By Sgt. 1st Class Mark BellJanuary 15, 2013
PASADENA, Calif. (Jan. 15, 2013) -- The 124th Tournament of Roses Parade kicked off early on New Year's Day morning as thousands of onlookers watched marching bands, colorful parades and Army Reserve Soldiers.
Master Sgt. James Vaughn and Sgt. Clifton Powell, both assigned to the 200th Military Police Command's 11th MP Brigade, had the special mission to transport the Chief of Army Reserve on a Humvee in the parade as part of Dick Van Patten's Natural Balance Pet Foods Canines with Courage float.
The Los Alamitos, Calif.-based Soldiers said they took pride knowing they were representing the Army Reserve on a national platform.
Vaughn said it was a once in a life-time event that couldn't be passed up.
"It was great," he said afterwards. "I could not believe how the people were so supportive of the military."
The Soldiers arrived at 4:30 a.m. in the cold weather at the staging area for the hundreds of organizations and floats that would soon been seen by millions, and found people who greeted them with warm hugs. With a nearby propane heater to provide extra warmth, Vaughn and Powell spent several hours shaking hands and talking with parade participants, volunteers and curious spectators.
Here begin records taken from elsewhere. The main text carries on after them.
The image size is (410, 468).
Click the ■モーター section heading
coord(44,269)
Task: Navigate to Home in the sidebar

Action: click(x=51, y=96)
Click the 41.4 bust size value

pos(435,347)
"I was proud to be an American," Vaughn said about his personal experience. "There are so many positive things people said to me it was unbelievable."
Vaughn said he joined the Army Reserve to serve his country, and his country has given back much more than he ever expected.
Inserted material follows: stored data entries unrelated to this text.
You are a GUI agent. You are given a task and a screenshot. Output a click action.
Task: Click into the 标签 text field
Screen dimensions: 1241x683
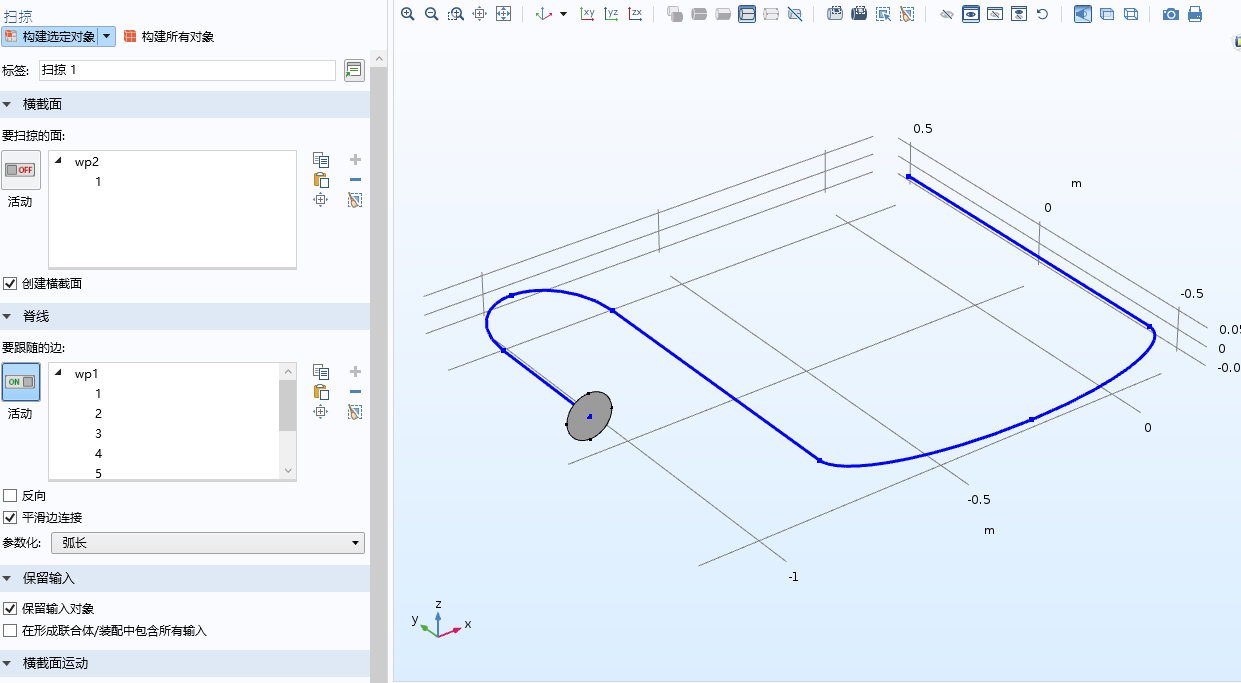(188, 70)
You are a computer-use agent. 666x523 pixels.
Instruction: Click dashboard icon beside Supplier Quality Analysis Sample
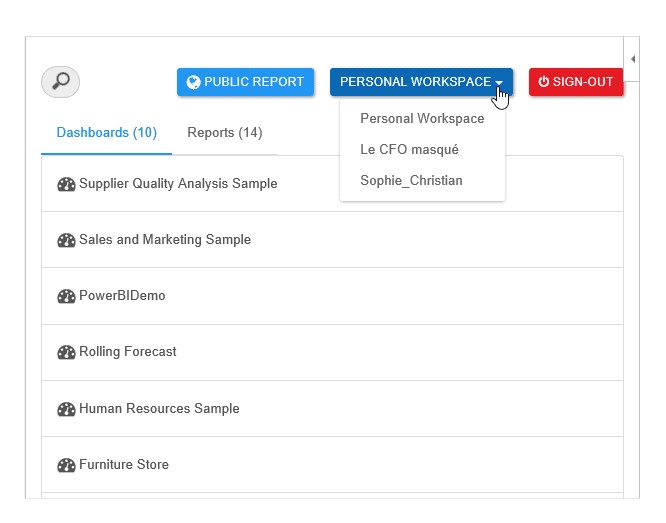[x=66, y=184]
"The Army Reserve has been good to me and my family," said the maintenance supervisor. "It has so many things to offer and if I had it to do all over again I would."
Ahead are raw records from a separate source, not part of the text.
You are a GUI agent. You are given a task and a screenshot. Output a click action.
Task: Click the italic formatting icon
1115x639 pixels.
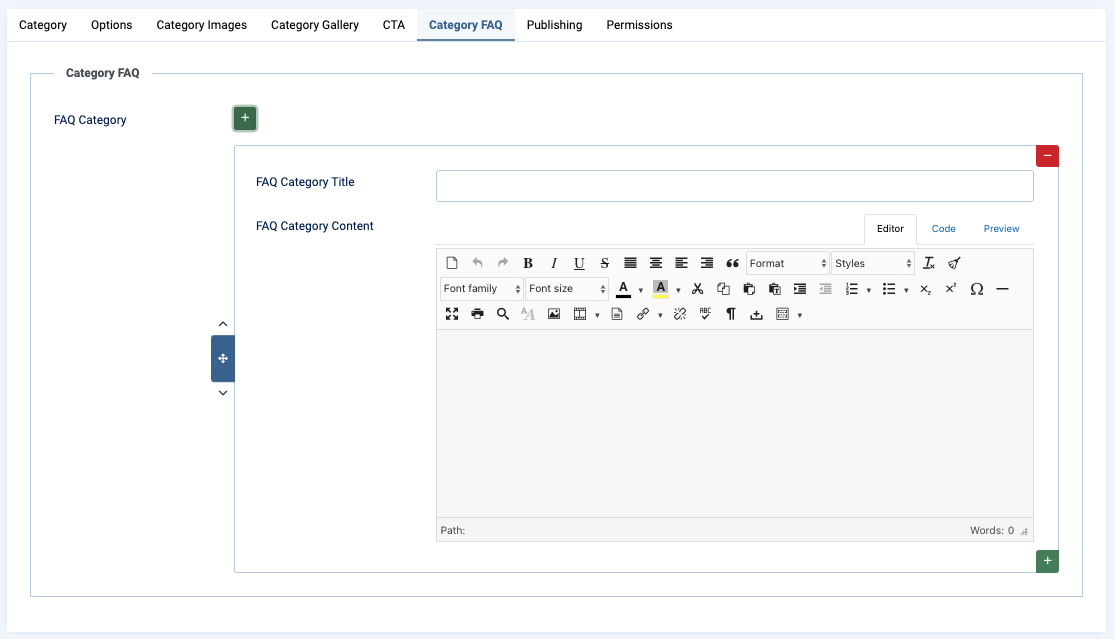[x=554, y=263]
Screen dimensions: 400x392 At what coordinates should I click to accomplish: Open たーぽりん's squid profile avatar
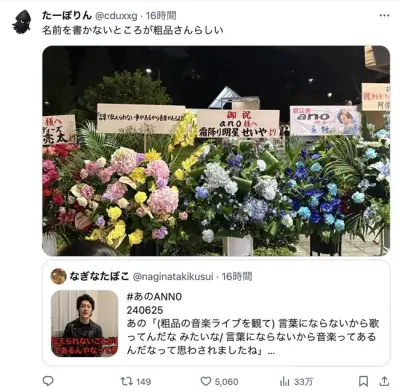22,22
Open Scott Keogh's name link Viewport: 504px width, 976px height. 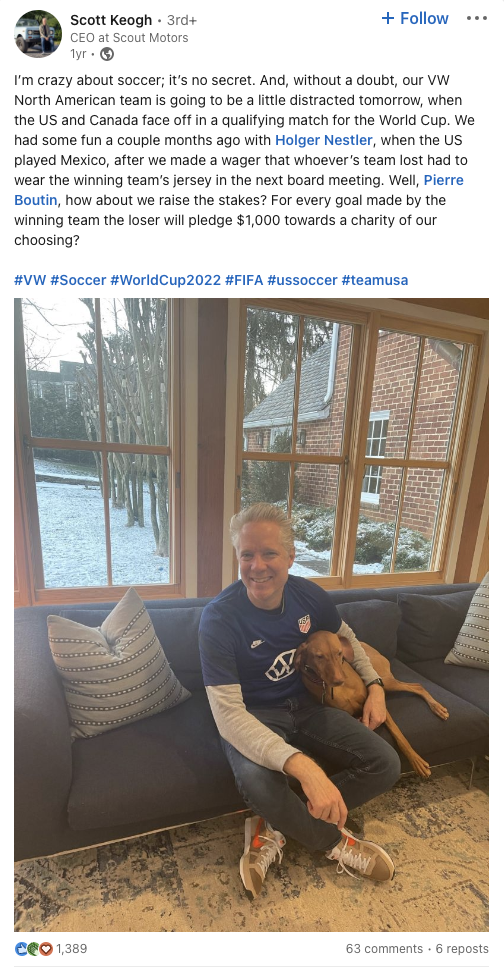click(x=111, y=20)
Long before televisions were placed in homes and college football became a multi-billion dollar business, the Tournament of Roses Parade was a well-known event, and Powell said it was much bigger than he ever thought. He said he was honored to be a part of American history.
Afterwards, Powell said Army Reserve Soldiers must take an active role in the community and let people know that Army Reserve Soldiers have a role not just in the military, but within their hometowns as well.
"I believe being a part of this parade gave people the opportunity to see military members supporting our community and local events," he said about the importance of community relations. "I hope people realize how important the military is and understand we are here to help preserve our freedom."
As they drove the 200th MPCOM Humvee through the parade route, Powel said he noticed a trend.
"During the whole parade, no matter what street we were on, everyone jumped out their seats and gave us loud cheers, telling us thanks for what we do," he said.
One of the highlights for both Soldiers was the opportunity to take photos along the parade route and behind the scenes.
"People young and old wanted to take a picture with us," he said.
Powell said the biggest joy for him was knowing that he positively impacted the lives of those he came in contact with.
"We are able to educate people on the life of a Soldier, and gave people a better understanding of what we do," he said.
After the football game was over and the Humvee was returned to the motor pool, Vaughn and Powell returned to their lives as warrior citizens. Without glory, fanfare or photographs, each returned to duty as Army Reserve Soldiers of the 200th MPCOM.